Et de décrire des élèves qui arrivent en conseil de discipline avec un avocat. Des proviseurs qui prennent un prof pour "fusible", afin de ne pas déplaire aux parents ni nuire à la réputation de leur établissement. Les profs se sentent seuls. Et - souvent - ils le sont."On n'ose même pas tout raconter. Il y a toujours, sous-jacente, l'idée que, si vous avez des problèmes dans votre classe, vous êtes sans doute responsable. Alors, on se tait. C'est chacun pour soi." Jusqu'au jour où, à bout, on craque.
Voilà sans doute pourquoi La Journée de la jupe, de Jean-Paul Lilienfeld, avec Isabelle Adjani, qui met en scène une prof de lettres prenant sa classe en otage avec un pistolet, remporte un tel succès auprès des enseignants - à l'inverse d'Entre les murs, palme d'or 2008, de Laurent Cantet.
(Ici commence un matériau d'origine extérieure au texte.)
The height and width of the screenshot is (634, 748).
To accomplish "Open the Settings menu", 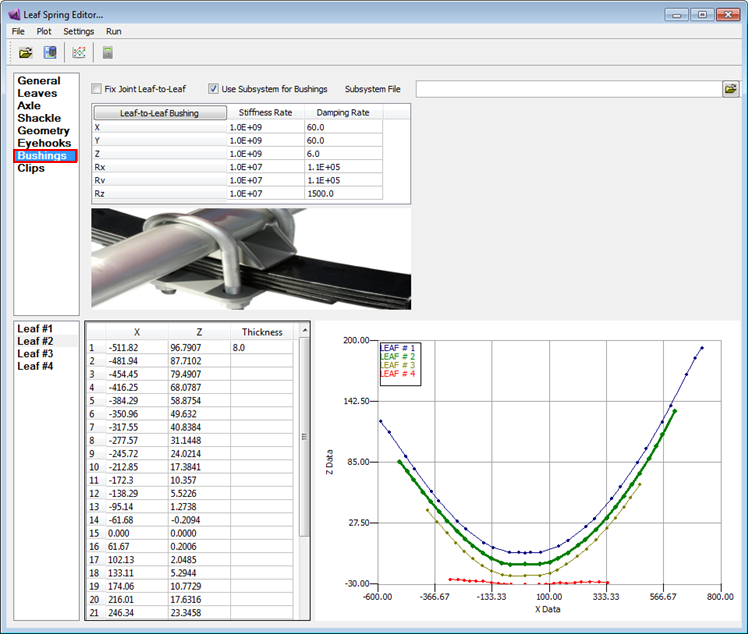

Le film de Lilienfeld, bien qu'un peu caricatural, brise plusieurs tabous. Il montre un prof qui lit le Coran à ses élèves, pour tenter d'en désamorcer l'interprétation intégriste, mais aussi pour se faire accepter. Un autre, apeuré, qui refuse de porter plainte alors qu'il a été frappé. L'héroïne, elle, s'obstine à travailler en jupe pour défier la misogynie de ses élèves. La Journée de la jupedécrit un quotidien très dur, un univers qui s'est créé ses propres règles, où chacun navigue à vue."La réalité peut dépasser la fiction. En vérité, souvent, le prof retourne l'arme contre lui...", affirme Véronique Bouzou. L'école est devenue un terrain d'affrontements. Elle est censée être le premier lieu de socialisation.